- The request
Lay out the part that opens with the line containing "Given: Click the round PRINT button" and closes with the line containing "Looking at the" as a two-column CSV with the headers instruction and response. Give one row per item, put each field in quotes, replace line breaks with spaces, and leave the pictures out.

- Data
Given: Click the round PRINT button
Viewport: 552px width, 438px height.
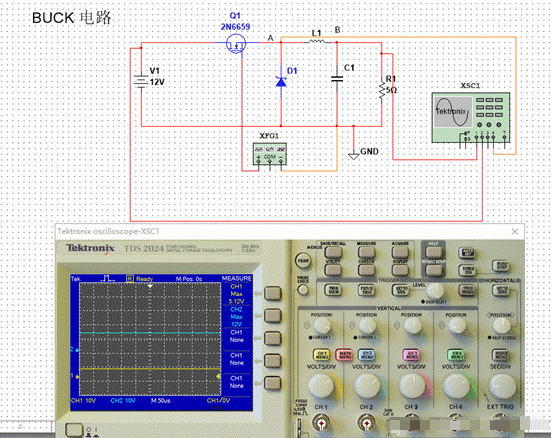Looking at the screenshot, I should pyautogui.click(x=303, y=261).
...
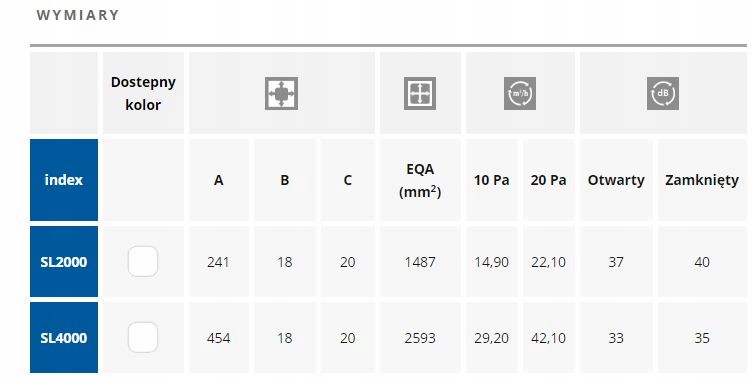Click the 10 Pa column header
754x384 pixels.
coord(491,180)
...
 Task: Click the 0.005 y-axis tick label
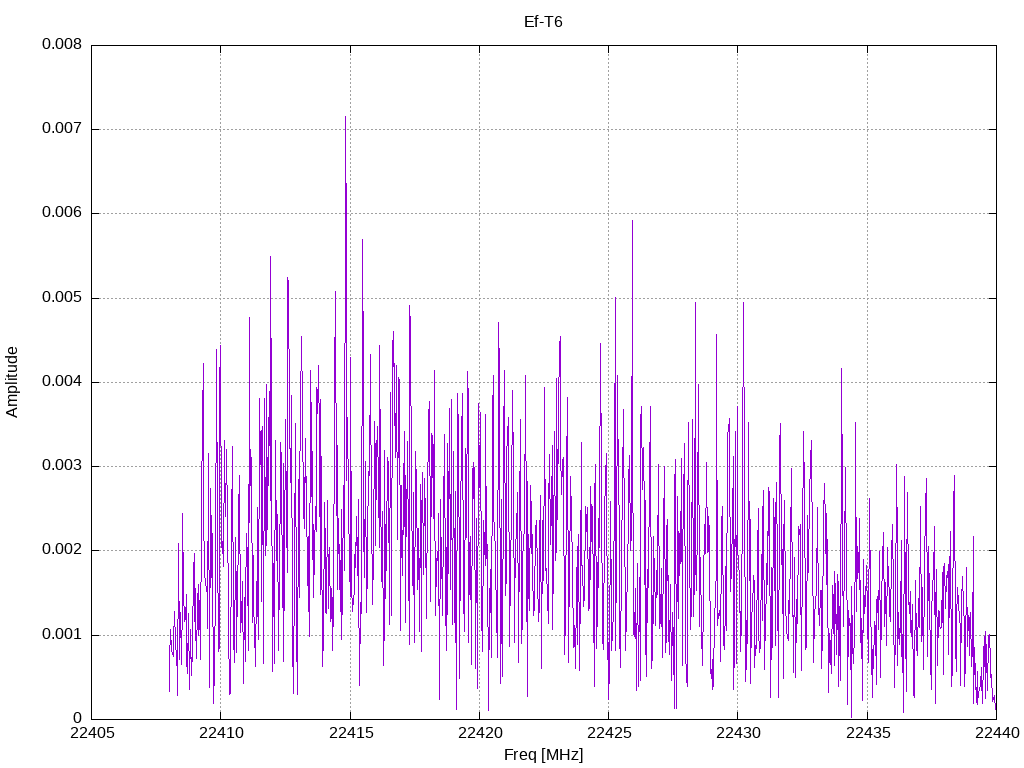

- Exercise answer
instruction,response
"Given: Click the round PRINT button Viewport: 552px width, 438px height.","Looking at the screenshot, I should pyautogui.click(x=303, y=261)."